Billy Crystal brings yuks to Broadway

The borscht belt is alive and well on Broadway.

At the Nederlander Theater is Billy Crystal’s new joke-filled musical ‘Mr. Saturday Night,” which opened on Wednesday and focuses on old-school yuks. Warm laughter. The glorious punchlines that have eluded most new musicals are here knocked out of the park by a master.

theater review

Two and a half hours, with an intermission. At the Dutch Theater,
208 W. 41st St.

I will have what Billy has. The 74-year-old actor is in terrific shape and the generous showman persona we love him for, not to mention his godlike timing, is allowed to go crazy. He’s done a few failed movies lately, but it’s Crystal reliving his prime “When Harry Met Sally.”

Crystal’s musical, for which he wrote the book alongside Lowell Ganz and Babaloo Mandel, is based on one of his lesser films, “Mr. Saturday Night,” which received mixed reviews at the The story of a TV comedy comeback attempt graces the stage and comes at a more appropriate time in the actor’s life.

Buddy (Billy Crystal) rubs shoulders with his old friends, played by Jordan Gelber, Mylinda Hull and Brian Gonzales.
Matthew Murphy

Thirty years older and wiser, he still plays Buddy Young, a faded comedy legend from a long-defunct black-and-white show called “Coleman Comedy Hour” who was blackballed after a nervous breakdown. Now he does depressing morning gigs at nursing homes. One of his essential gags: “Moses called. He said you were a good f–k!

One night, while watching the Emmys with his wife Elaine (Randy Graff), he spots his own mug during “In Memoriam.” And the next morning, he embarked on an energizing career “I’m not dead!” press tour.

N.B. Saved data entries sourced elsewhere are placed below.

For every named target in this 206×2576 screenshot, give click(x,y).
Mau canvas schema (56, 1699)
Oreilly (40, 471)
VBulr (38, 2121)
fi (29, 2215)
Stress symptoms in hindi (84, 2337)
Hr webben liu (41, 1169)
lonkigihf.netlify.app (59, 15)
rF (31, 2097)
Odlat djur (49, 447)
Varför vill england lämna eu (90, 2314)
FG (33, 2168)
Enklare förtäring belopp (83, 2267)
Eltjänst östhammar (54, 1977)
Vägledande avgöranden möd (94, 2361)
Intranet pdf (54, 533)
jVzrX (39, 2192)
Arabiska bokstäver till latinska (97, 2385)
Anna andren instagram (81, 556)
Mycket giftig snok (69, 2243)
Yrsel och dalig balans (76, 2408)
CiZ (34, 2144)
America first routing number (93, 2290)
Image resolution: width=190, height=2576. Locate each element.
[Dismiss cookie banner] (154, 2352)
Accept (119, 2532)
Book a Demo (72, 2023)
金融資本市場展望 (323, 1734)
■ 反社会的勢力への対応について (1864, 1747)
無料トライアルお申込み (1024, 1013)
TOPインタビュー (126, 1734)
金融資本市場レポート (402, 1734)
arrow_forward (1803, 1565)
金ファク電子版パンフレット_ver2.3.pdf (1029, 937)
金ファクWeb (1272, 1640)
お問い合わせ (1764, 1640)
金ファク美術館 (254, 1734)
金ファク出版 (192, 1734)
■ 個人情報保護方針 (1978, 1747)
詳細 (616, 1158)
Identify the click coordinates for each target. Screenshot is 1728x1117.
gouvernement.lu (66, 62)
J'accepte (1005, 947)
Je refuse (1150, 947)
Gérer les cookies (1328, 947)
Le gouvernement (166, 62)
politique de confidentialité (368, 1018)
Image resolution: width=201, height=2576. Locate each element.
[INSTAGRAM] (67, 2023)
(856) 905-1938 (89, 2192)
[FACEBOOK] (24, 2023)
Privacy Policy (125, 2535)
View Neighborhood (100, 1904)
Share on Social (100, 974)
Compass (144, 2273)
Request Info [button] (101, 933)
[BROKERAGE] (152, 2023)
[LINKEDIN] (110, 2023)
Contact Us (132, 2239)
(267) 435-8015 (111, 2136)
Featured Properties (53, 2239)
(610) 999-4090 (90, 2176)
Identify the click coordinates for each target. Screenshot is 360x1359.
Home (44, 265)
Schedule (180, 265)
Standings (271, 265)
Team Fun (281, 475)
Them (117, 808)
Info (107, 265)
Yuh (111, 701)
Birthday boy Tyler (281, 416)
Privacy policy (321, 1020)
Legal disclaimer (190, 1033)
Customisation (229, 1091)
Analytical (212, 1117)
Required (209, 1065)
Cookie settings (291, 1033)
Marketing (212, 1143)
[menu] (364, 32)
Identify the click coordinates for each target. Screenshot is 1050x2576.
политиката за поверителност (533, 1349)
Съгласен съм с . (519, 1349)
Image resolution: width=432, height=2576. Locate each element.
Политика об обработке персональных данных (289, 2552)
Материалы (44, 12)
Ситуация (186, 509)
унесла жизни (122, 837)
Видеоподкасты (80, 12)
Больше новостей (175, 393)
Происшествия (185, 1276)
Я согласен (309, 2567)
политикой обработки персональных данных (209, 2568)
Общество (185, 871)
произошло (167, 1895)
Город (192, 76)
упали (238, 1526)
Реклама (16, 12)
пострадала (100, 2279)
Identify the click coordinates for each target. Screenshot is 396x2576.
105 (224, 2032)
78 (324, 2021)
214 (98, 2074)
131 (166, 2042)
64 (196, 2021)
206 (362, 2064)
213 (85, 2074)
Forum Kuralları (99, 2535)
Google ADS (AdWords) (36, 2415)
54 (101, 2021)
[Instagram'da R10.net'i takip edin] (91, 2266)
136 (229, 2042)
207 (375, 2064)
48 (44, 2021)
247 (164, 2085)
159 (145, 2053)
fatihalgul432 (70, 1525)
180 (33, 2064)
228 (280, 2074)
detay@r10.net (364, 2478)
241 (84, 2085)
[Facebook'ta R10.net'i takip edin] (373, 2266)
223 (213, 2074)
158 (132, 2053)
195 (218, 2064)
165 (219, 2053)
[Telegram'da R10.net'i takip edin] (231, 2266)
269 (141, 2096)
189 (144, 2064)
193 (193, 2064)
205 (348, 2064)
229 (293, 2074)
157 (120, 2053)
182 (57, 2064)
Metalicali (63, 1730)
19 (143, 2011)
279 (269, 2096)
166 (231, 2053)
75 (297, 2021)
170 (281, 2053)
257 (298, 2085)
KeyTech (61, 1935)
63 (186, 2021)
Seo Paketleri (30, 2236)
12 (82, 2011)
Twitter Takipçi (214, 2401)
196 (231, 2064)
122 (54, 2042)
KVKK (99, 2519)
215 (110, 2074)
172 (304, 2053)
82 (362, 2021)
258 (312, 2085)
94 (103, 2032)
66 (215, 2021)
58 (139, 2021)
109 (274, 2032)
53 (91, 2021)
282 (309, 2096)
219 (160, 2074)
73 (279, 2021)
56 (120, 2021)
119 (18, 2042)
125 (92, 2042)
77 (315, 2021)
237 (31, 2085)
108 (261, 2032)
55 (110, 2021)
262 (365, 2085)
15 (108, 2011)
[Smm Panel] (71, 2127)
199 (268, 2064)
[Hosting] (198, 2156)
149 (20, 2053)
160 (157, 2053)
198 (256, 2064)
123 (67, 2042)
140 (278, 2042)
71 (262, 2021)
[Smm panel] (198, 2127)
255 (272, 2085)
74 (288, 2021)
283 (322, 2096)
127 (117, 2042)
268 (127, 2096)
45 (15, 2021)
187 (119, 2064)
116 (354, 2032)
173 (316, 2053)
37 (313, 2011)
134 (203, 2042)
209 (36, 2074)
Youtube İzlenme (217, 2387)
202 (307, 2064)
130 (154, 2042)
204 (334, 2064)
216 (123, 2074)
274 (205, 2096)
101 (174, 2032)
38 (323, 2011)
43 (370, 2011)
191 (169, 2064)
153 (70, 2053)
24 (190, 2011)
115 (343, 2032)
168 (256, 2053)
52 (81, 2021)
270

Buddy’s newfound notoriety forces him to face bitter family disputes. Crystal brought back her movie co-star David Paymer, who earned an Oscar nod for playing Buddy’s estranged brother Stan. He has become tender and formidable again. Stan doubled as Buddy’s manager, and they didn’t speak until Stan thought his brother was kaput. The Emmys mess brings them closer.

Talented singer Shoshana Bean is frantic and upset as Susan, Buddy’s daughter, who resents her pop’s self-absorption. The role is bigger than it should be, but ends up wrapping the show in a touching arc.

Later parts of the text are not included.